§ **Document section**:
5.3.3 Maps definition

Now we have to create the images for NagVis to use as the background for each map and put them in the /var/www/nagios/nagvis/images/maps/ directory. You can find a few examples here.

Once the map images are ready, we can tell NagVis where to place objects on the map by creating and editing the maps configuration files. Each map must have a corresponding configuration file (in /var/www/nagios/nagvis/etc/maps/) with the same name, plus the ".cfg" extension. Below is a sample map configuration file; syntax is rather simple, so you can easily tweak it to include your own hosts and services (please refer to the documentation for further details).

/var/www/nagios/nagvis/etc/maps/dmz.cfg

# The 'global' statement sets some default values that will be inherited by all
# other objects
define global {
# List of users allowed to view this map
    allowed_user=nagiosadmin,operator
# List of users allowed to modify this map via the web interface
    allowed_for_config=nagiosadmin
# Defaul iconset (if omitted, it is inherited from the main configuration file)

§ **Recorded data**:
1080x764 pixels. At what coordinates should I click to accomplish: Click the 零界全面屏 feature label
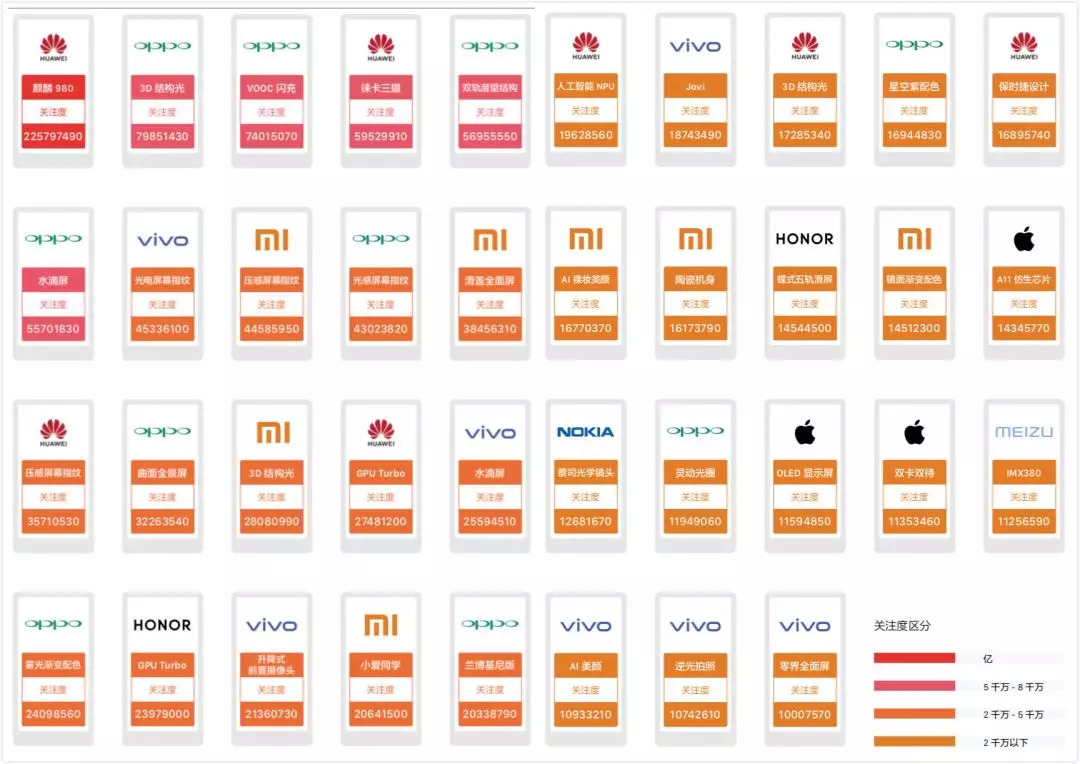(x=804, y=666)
---
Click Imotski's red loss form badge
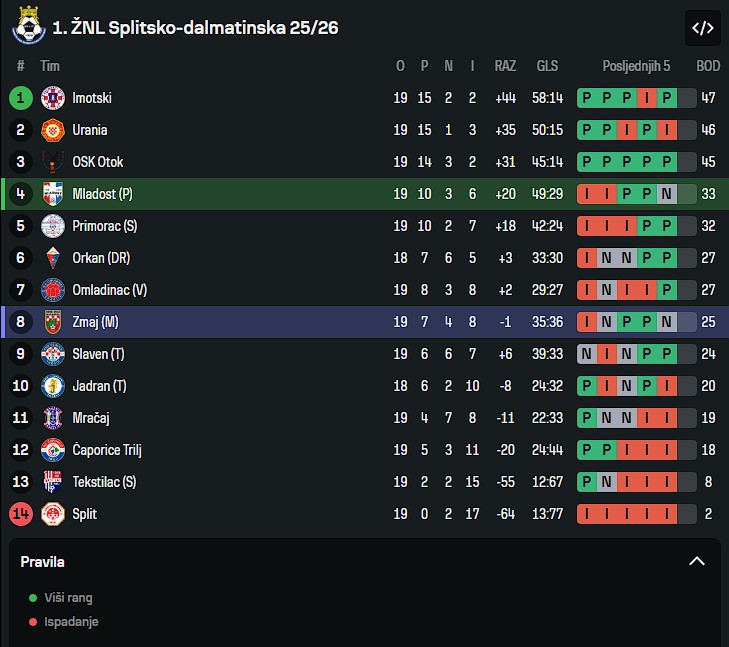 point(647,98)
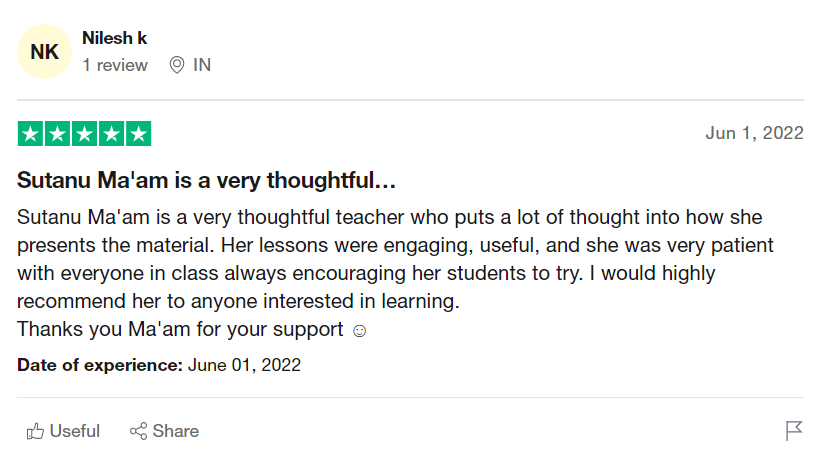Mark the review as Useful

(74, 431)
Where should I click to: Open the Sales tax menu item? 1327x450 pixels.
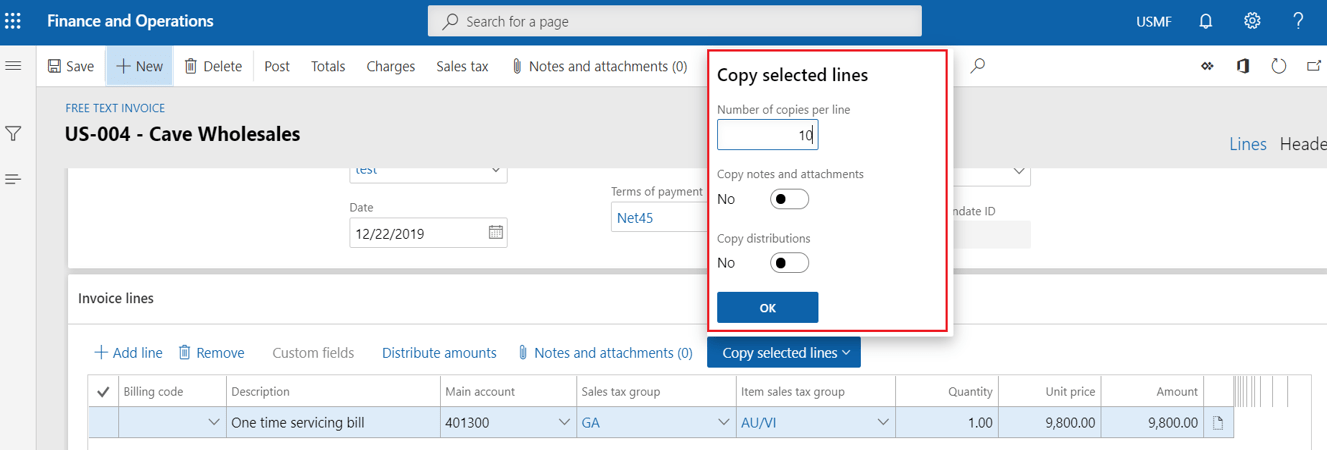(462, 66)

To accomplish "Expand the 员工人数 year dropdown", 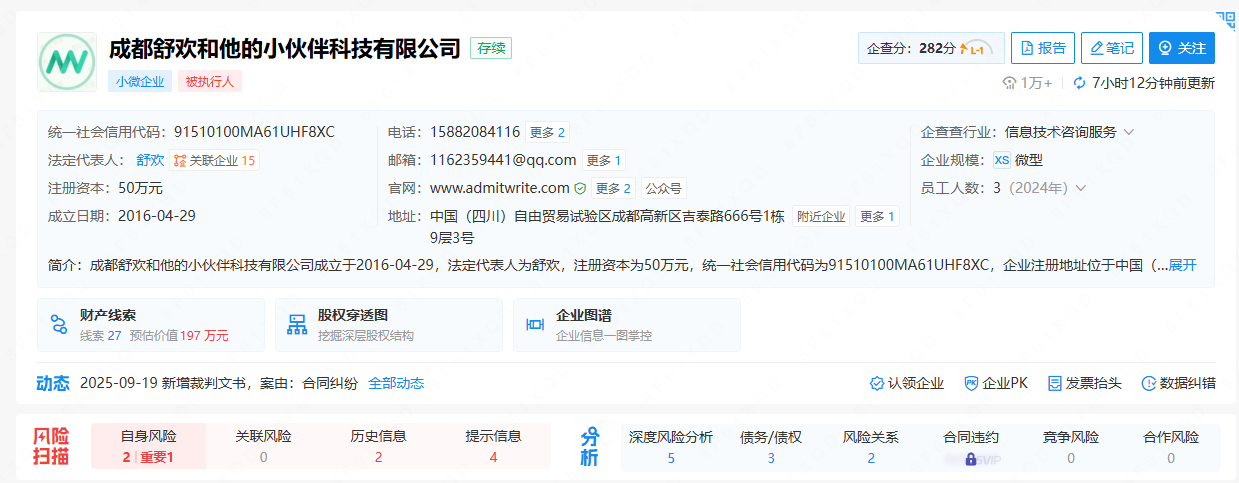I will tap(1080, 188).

§ **To be done**: Reproduce verbatim the stretch of the NagVis maps section from "Once the map" through "main configuration file)".

§ **Solution for this exercise**:
Once the map images are ready, we can tell NagVis where to place objects on the map by creating and editing the maps configuration files. Each map must have a corresponding configuration file (in /var/www/nagios/nagvis/etc/maps/) with the same name, plus the ".cfg" extension. Below is a sample map configuration file; syntax is rather simple, so you can easily tweak it to include your own hosts and services (please refer to the documentation for further details).

/var/www/nagios/nagvis/etc/maps/dmz.cfg

# The 'global' statement sets some default values that will be inherited by all
# other objects
define global {
# List of users allowed to view this map
    allowed_user=nagiosadmin,operator
# List of users allowed to modify this map via the web interface
    allowed_for_config=nagiosadmin
# Defaul iconset (if omitted, it is inherited from the main configuration file)